Das Klima ist heute wieder protoprima

Die Welt pfeift mit seinem Klima aus dem letzten Loch. Experten warnen davor seit den 70er Jahren (Club auf Rome) und die Analysen haben sich bis heute bestätigt und werden immer mehr verfeinert. Wann der Point-of-no-Return erreicht ist und das Klima politisch unbeeinflussbar wird, ist nicht so sehr klar. Er steht aber unmittelbar bevor. Es ist also unumgänglich, jetzt etwas zu tun. Die Zeit der Planungen des Klimawandels ist nutzlos verstrichen. Das ist auch die Ausgangslage, der sich die Bewegung „Fridays for Future“ verpflichtet sieht.

Während die Graswurzelbewegung zeigt, wie man nun handelt, setzt die weltweite Politik auf Konzepte, Planungen und Einstimmigkeit. Der Weltklimagipfel in Madrid hat jetzt wieder einmal gezeigt, dass der Weg einer global konzertierten Aktion nicht funktionieren will. Wenn sie die UNO aus autonomen Staaten zusammensetzt, von denen jeder sein Ziel egozentrisch verfolgt, geht da ja auch nicht. Solange also Einstimmigkeit gefordert ist, wird es keine weitreichenden Veränderungen im Klima geben, lediglich fälschlicherweise als gerecht eingestufte Sonderrechte, sich an kleinste Fortschritte nicht halten zu müssen.
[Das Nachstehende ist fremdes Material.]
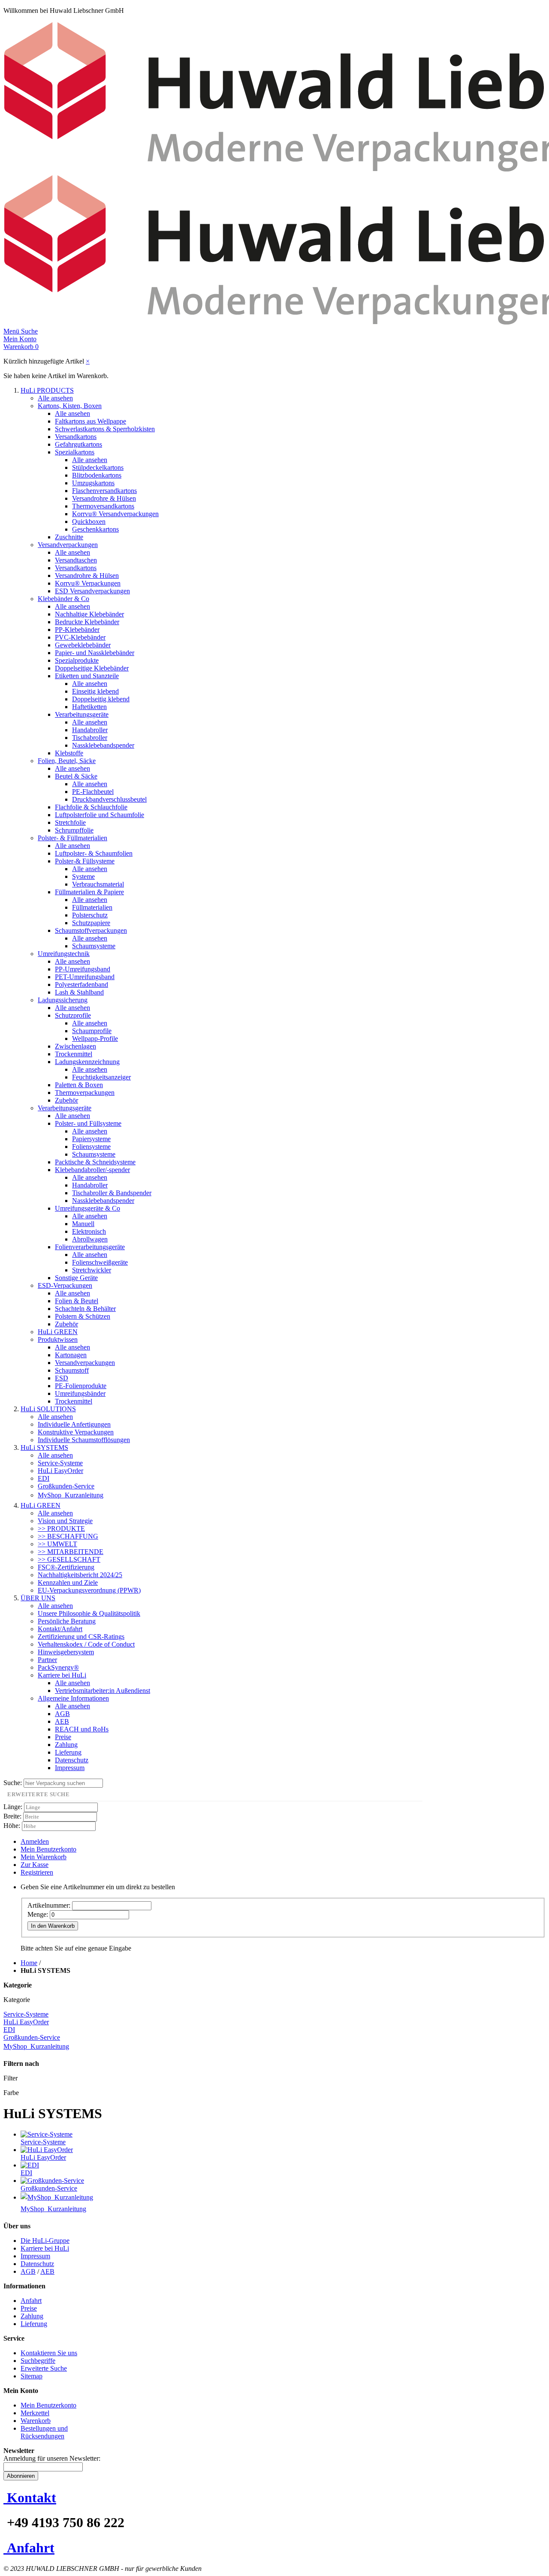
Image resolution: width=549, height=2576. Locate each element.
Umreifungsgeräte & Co (87, 1208)
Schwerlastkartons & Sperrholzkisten (105, 429)
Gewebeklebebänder (83, 645)
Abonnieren (21, 2476)
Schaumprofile (92, 1030)
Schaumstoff (72, 1370)
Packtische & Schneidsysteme (95, 1162)
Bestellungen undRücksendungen (44, 2432)
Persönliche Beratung (67, 1621)
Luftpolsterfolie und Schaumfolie (99, 814)
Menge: (37, 1914)
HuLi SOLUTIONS (48, 1409)
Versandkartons (76, 436)
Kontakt (31, 2497)
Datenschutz (71, 1760)
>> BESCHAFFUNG (68, 1536)
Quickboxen (89, 521)
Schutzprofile (73, 1015)
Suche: (12, 1782)
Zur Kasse (34, 1864)
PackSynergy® (58, 1667)
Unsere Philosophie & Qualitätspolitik (89, 1613)
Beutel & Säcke (76, 776)
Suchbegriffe (38, 2360)
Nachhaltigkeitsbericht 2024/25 (80, 1574)
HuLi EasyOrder (60, 1470)
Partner (47, 1659)
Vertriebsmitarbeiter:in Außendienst (102, 1690)
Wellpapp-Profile (95, 1038)
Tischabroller (89, 737)
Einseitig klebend (95, 691)
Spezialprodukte (77, 660)
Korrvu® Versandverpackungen (115, 513)
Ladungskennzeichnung (87, 1061)
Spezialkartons (74, 452)
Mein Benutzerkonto (48, 1849)
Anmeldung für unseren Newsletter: (51, 2458)
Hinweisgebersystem (66, 1652)
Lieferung (68, 1752)
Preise (63, 1736)
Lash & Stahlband (79, 992)
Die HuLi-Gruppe (45, 2240)
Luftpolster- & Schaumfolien (94, 853)
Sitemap (31, 2376)
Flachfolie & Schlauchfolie (91, 807)
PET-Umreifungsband (85, 976)
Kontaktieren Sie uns (49, 2353)
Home (29, 1962)
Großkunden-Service (66, 1486)
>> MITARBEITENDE (70, 1551)
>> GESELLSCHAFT (69, 1559)
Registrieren (37, 1872)
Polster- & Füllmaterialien (72, 838)
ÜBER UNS (38, 1598)
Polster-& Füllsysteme (85, 861)
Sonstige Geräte (76, 1277)
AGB (62, 1713)
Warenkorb (36, 2420)
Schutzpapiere (91, 922)
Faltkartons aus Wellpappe (90, 421)
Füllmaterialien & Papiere (89, 892)
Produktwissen (58, 1339)
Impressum (69, 1767)
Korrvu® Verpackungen (88, 583)
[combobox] (63, 1783)
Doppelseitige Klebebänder (92, 668)
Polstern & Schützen (82, 1316)
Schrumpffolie (74, 830)
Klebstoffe (69, 753)
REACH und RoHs (82, 1729)
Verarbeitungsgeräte (82, 714)
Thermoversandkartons (103, 506)
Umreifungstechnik (64, 953)
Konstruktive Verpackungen (76, 1432)
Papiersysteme (91, 1138)
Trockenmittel (73, 1054)
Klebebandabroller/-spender (92, 1169)
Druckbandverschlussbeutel (109, 799)
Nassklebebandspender (103, 745)
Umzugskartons (93, 483)
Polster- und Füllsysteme (88, 1123)
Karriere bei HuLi (62, 1675)
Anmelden (35, 1841)
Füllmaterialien (92, 907)
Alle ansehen (55, 398)
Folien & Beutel (76, 1301)
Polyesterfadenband (81, 984)
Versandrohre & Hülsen (104, 498)
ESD (61, 1378)
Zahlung (66, 1744)
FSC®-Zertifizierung (66, 1567)
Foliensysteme (91, 1146)
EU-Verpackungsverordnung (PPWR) (89, 1590)
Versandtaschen (76, 560)
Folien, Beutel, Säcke (67, 760)
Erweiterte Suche (44, 2368)
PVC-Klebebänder (80, 637)
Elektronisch (89, 1231)
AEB (62, 1721)
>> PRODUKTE (61, 1528)
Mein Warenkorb (43, 1857)
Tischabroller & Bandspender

Es hilft also nur, punktuell mit gutem Beispiel voran zu gehen ohne zu prahlen. Jeder Schaden am Klima war bisher nach dem kapitalistischen Paradigma kostenlos.  Wenn sich ein realistischer Preis eingependelt hat, dann werden wir erst merken, dass derjenige besonders gut wirtschaftet, der wenig Kollateralschäden produziert oder zwischenzeitlich dafür so tief in die Tasche greift, dass er planen muss, es besser zu machen. Der Ressourcensparsame wird zum Trendsetter.

Selbst in dem noch halbwegs homogenen Bereich der EU scheitert es bisher, Abgase, Plastikmüll und irgendwelche Burnouts teuer zu machen. Da bleibt es doch nur noch, nach der Graswurzelmethode kleine notfalls kleinste Segmente auszusuchen, um klimaschädliche Entwicklungen an den sensiblen Stellen zu bremsen und dabei auch noch gut zu verdienen. Es wird nicht lange dauern, bis die Nachahmer einen dauerhaften Gefallen daran finden.

Also, plant nicht länger ohne zu handeln. Das ist wirksamer. Die Zeit läuft und weg.